→ **The problem**:
Look through the lines below; wherever the word "accomplish" appears, copy that line.

BEGIN Data section

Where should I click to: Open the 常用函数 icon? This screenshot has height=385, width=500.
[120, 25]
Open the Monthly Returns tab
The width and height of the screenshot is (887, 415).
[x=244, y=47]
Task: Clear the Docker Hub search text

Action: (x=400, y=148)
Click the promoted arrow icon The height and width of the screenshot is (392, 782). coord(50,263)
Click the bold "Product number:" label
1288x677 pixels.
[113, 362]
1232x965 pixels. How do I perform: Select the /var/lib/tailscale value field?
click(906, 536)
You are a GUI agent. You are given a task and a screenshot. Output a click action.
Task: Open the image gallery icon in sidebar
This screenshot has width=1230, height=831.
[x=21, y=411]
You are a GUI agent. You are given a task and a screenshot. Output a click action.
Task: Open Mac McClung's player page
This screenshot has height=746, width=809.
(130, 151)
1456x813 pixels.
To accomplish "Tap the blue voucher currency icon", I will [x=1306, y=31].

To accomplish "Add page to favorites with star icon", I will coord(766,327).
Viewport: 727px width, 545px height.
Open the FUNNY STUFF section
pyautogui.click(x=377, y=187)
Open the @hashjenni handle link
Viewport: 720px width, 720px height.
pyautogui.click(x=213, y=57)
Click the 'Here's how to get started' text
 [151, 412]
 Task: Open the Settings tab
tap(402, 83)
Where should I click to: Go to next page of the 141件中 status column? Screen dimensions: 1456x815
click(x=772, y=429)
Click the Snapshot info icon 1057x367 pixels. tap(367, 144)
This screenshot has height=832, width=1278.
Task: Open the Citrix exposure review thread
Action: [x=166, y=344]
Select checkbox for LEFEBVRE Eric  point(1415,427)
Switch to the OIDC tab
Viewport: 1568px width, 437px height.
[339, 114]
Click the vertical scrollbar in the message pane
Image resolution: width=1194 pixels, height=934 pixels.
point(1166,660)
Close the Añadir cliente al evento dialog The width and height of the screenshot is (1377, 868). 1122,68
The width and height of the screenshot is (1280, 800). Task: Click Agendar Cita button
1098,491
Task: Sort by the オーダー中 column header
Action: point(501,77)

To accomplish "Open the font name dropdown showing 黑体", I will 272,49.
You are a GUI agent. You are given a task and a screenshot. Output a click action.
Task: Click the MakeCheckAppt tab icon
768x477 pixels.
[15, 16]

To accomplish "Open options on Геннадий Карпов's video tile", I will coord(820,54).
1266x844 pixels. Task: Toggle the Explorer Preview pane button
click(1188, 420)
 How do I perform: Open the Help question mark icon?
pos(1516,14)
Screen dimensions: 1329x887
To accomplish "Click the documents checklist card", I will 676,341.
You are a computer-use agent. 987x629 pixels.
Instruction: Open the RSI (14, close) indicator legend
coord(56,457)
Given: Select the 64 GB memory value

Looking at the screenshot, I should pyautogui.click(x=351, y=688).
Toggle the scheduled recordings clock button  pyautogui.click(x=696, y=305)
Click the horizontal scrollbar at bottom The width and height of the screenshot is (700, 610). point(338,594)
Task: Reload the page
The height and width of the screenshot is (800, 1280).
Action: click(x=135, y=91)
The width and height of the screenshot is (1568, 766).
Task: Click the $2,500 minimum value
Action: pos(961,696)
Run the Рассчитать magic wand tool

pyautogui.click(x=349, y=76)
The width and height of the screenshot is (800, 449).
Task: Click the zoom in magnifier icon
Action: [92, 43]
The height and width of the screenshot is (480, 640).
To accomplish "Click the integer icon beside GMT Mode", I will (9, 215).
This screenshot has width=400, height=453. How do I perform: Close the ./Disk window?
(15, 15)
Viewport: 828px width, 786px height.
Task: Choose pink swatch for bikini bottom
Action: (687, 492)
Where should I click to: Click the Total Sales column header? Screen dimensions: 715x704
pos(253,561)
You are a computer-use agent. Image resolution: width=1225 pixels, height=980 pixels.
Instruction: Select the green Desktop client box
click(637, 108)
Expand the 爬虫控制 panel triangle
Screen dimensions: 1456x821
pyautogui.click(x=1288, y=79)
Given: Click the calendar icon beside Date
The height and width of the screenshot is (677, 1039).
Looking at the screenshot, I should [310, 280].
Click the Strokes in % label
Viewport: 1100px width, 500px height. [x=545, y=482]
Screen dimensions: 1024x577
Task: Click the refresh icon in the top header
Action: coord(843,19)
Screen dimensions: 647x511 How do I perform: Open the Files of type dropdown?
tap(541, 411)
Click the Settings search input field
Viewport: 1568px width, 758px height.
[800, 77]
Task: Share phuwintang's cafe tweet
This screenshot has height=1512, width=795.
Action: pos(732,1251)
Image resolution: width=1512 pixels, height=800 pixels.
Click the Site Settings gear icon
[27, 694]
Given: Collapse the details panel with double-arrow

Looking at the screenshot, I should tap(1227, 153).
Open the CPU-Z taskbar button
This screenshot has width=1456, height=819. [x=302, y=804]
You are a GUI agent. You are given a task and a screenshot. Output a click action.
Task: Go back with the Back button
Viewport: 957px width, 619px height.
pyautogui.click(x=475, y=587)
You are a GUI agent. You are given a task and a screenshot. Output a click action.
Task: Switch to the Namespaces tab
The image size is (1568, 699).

END Data section

→ **Final answer**:
To accomplish "Tap the blue voucher currency icon", I will [x=1306, y=31].
To accomplish "Add page to favorites with star icon", I will coord(766,327).
To accomplish "Open the font name dropdown showing 黑体", I will 272,49.
To accomplish "Open options on Геннадий Карпов's video tile", I will coord(820,54).
To accomplish "Click the documents checklist card", I will 676,341.
To accomplish "Click the integer icon beside GMT Mode", I will (9, 215).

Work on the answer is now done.